**Assignment**: The entries below contain pictures. Retype everything except those pictures, exactly as given.

Information provided below:

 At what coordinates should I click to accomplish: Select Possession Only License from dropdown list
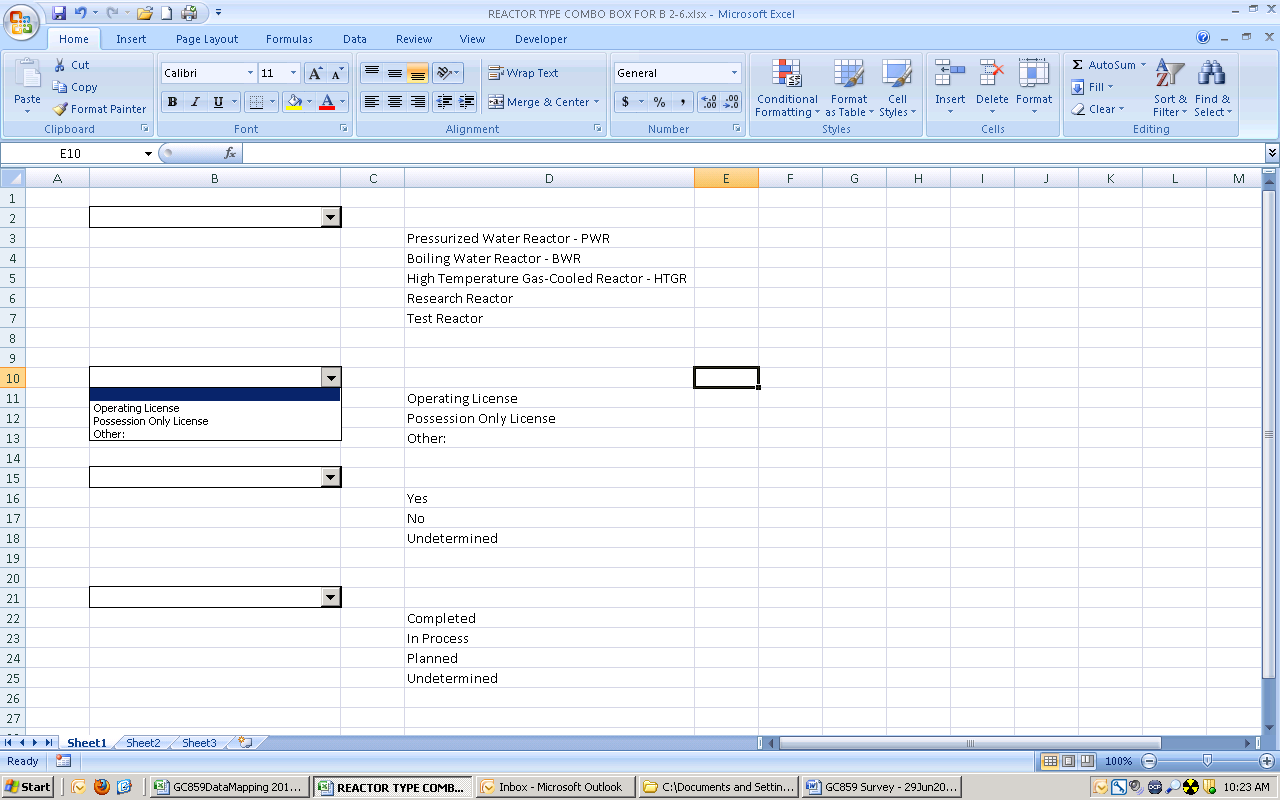[151, 421]
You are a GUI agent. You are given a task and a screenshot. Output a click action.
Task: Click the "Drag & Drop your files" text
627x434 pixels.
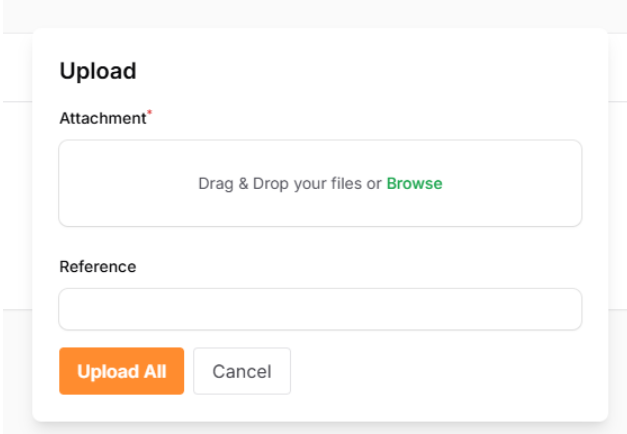click(280, 184)
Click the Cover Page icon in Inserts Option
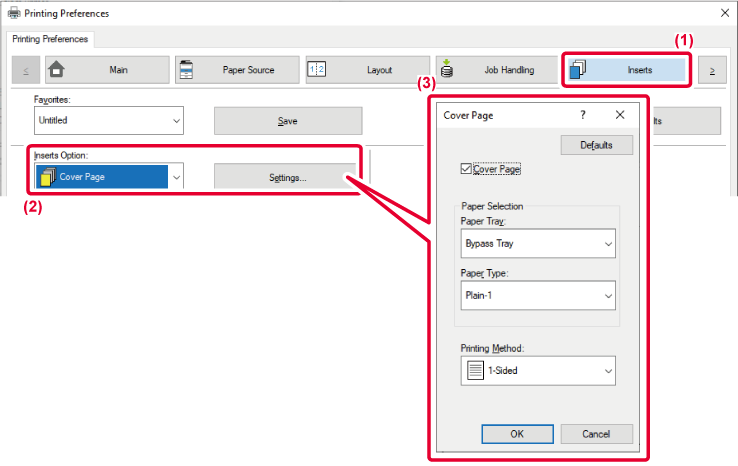 coord(47,177)
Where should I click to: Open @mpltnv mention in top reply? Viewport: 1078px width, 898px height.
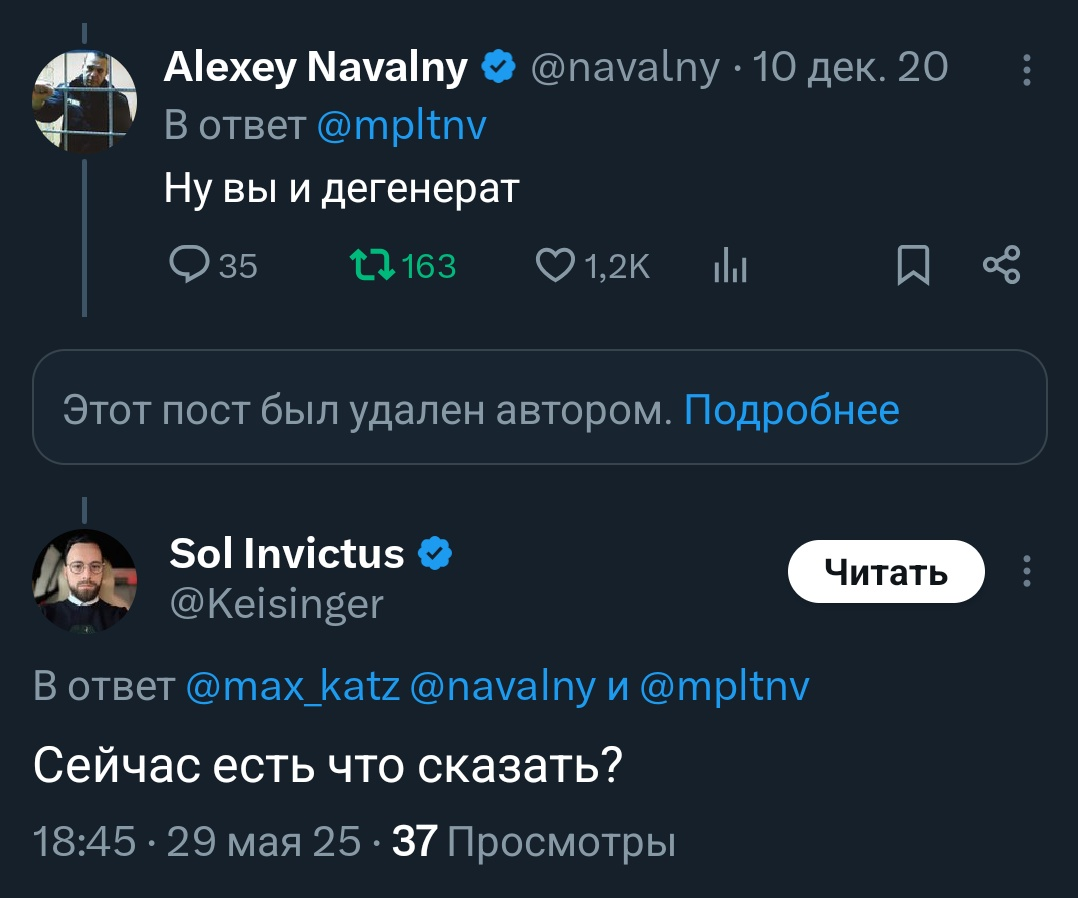point(401,126)
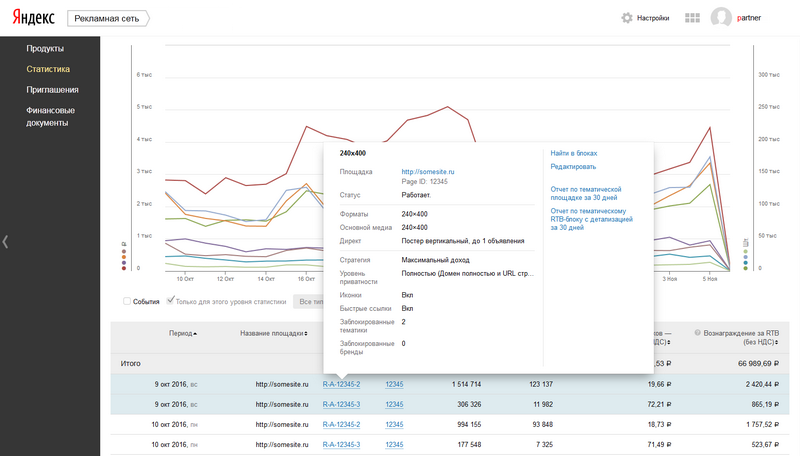The width and height of the screenshot is (800, 456).
Task: Toggle the События checkbox
Action: pos(127,300)
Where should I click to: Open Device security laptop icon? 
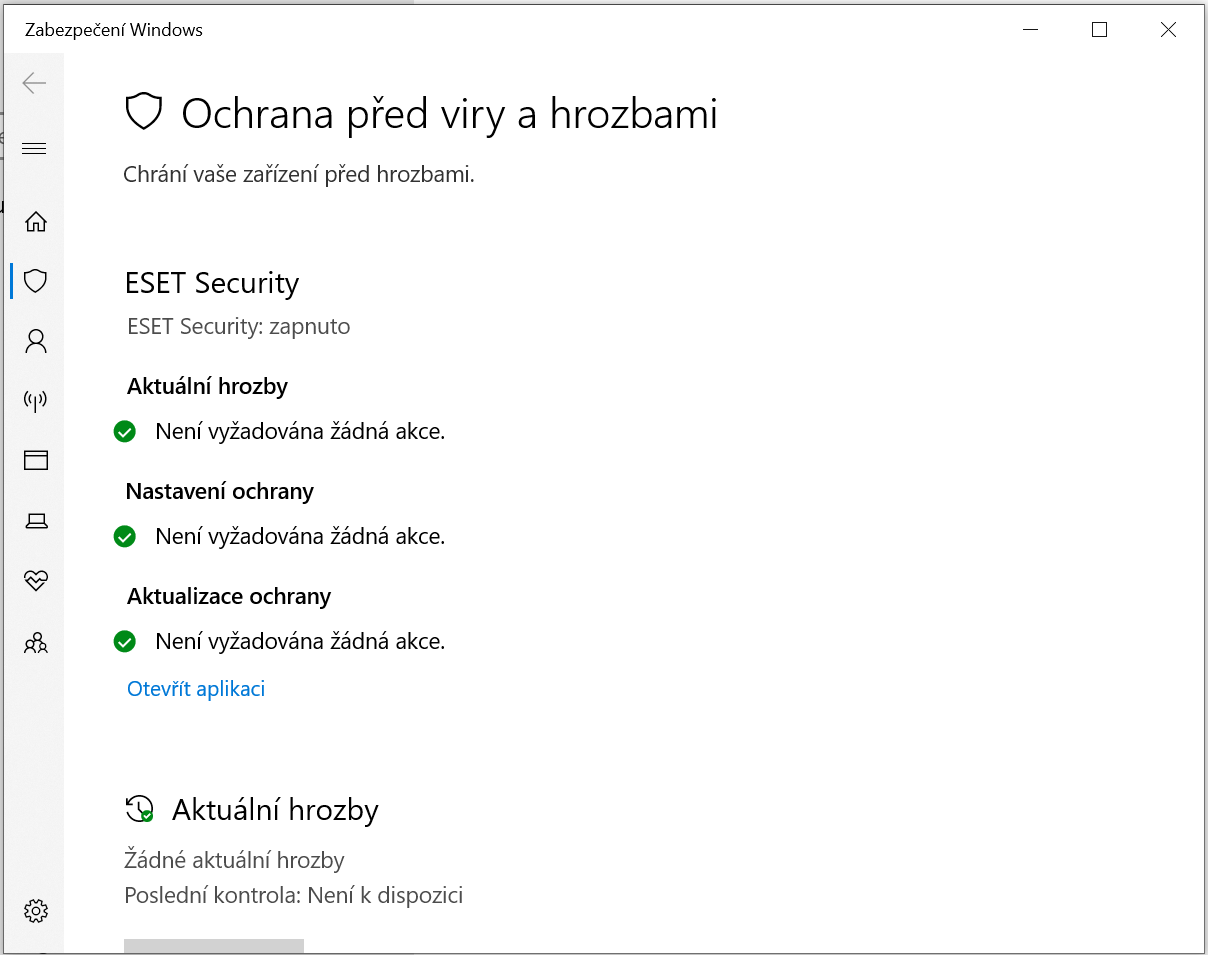[36, 520]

End of Information provided.

**Result of the exercise**:
 At what coordinates should I click to accomplish: Select Possession Only License from dropdown list
[151, 421]
You are a GUI agent. You are given a task and a screenshot. Output a click action.
Task: Click the "Drag & Drop your files" text
627x434 pixels.
click(280, 184)
Click the Cover Page icon in Inserts Option
 coord(47,177)
Where should I click to: Open @mpltnv mention in top reply? Viewport: 1078px width, 898px height.
point(401,126)
The width and height of the screenshot is (800, 456).
Task: Toggle the События checkbox
Action: pos(127,300)
Where should I click to: Open Device security laptop icon? 
[36, 520]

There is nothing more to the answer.